AA: Is this trauma justified?

DG: We talk about World War II and certainly, the national narrative and all those things for this war and everything else and the justification for it, and there’s a different kind of experience. I’m not saying that men and women weren’t traumatized by that war and previous wars. But now, we have wars that are so devastating because there’s a national consensus around the war. But it’s hard to find at this particular point in time; at any time, but you can argue that there’s a national consensus about the war, and the war is based upon certain ideas – winning and losing the war. But on one hand, some point in time, what about the wars that we see now where we see unknown casualties on both sides? And there’s a national argument about the justification for the war. Certainly, this one’s based upon 9/11. It’s a 20-year war that’s just ending now. It’s the longest war in U.S. history. And it has laid to devastation countries that have been subjected to some sort of colonial rule, whether it’s British colonialism because of their oil and resources and everything else, and yet the history of that has affected the whole region, certain other struggles within that, and internal struggles within that, and it’s affected the entire region. In terms of devastation, same for Egypt, to a certain degree, and Israel. And you can look at the history of these countries. They had early democratic states in places like Iraq, where the majority of the teachers and civil servants were women – large numbers of women. You can take Syria the same way, and the general evolution of these countries. You take Iran – the country who elected a socialist as president in 1954, and they were overthrown by the CIA, one of the first missions in 1955. The overthrow of the Shah of Iran was the first explosion, and began the Islamic fundamentalism. All these particular things have a history to it.

AA: Right. And one can look at history as a series of wars. Is it really written by the victors?

DG: Before the Shah was installed into power, Iran was a functional country. It had elected a – we would call in our country – democratic socialist who basically wanted to nationalize the oil of Iran. And we have to understand U.S. policy. Before the end of the war, U.S. policy was that the two areas that were important strategically for the U.S. – and that’s as far back as 1939 – were the Middle East and also Southeast Asia because the major power, and rightfully so, was going to be the Chinese. It’s a 3,000-year-old continuous civilization. It’s not a settler state. The Chinese revolution was destined to win. The U.S.-supported Chiang Kai-shek was destined for victory, and I’m sure the U.S. forecast just knew that Chiang Kai-shek was not going to defeat the Red Army. There’s history behind all of this, and I said all that to say that how we interpret the history and how we determine the U.S. role at that particular point in time was that it was going to be – and it certainly became after World War II – the major empire of the moment. It had been the British Empire. The saying at the beginning of the 20th century is that the sun never sets on the British Empire. So the British Empire had found its roots in colonialism and, certainly, there’s a country that we know well that was part of the British Empire at one point in time: Us.
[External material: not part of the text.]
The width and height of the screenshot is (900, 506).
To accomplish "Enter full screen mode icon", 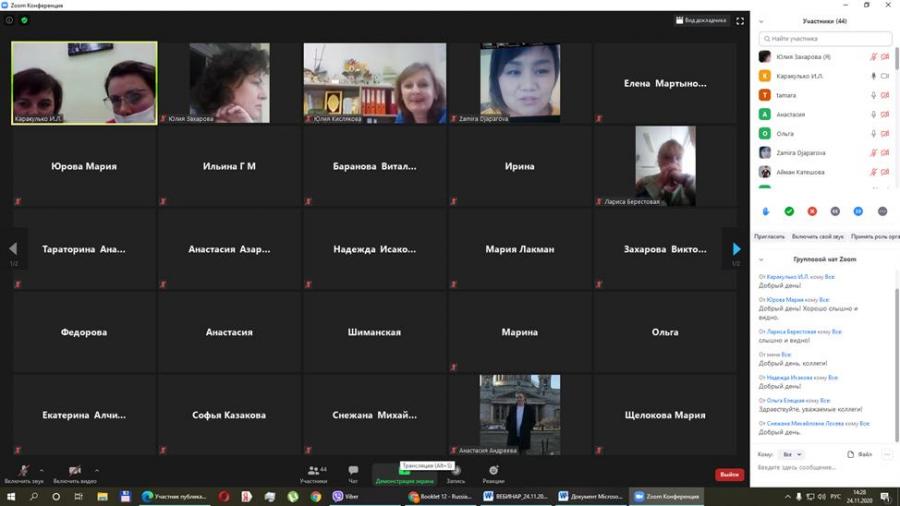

So history is not words within the moment that we report it and it gets the attention. All the history that scholars know – what are the vulnerabilities, what are the assets – there is a strategic history which is centered on the demands of the powerful nations in the world. And certainly, the real victims are the ones who have experienced the physical devastation. The physical devastation is what we ought to talk about because the Euphrates was the home of modern farming. That doesn’t just belong to the Iraqis. Modern farming belongs to human history. It belongs to all humanity. Now Danny Glover’s talking off of some sort of euphoric attitude about the world. But it belongs to all of us. So when we destroyed the artifacts, the lived history of human beings in a place has certain values. We should understand that by our own evisceration of First Nation people. They were here first. That’s why they’re First Nation people. They were here first, and then settlers came and found, at a particular point in time, a group of people who lived here who were deemed to be uncivilized in the relationships that we had, who had been living here on this area that we live in the United States for 15,000 years through the great migrations. And they’ve lived here for that long, and all of the sudden there was some point near the end of the 19th century that they may become extinct. There was really concern about them becoming extinct through expansion and, I would say, genocide. In a way, they were almost extinct. And yet we should understand that another way of looking at history is human development – the history of human development – and not simply connected to what global powers’, at the time, needs are.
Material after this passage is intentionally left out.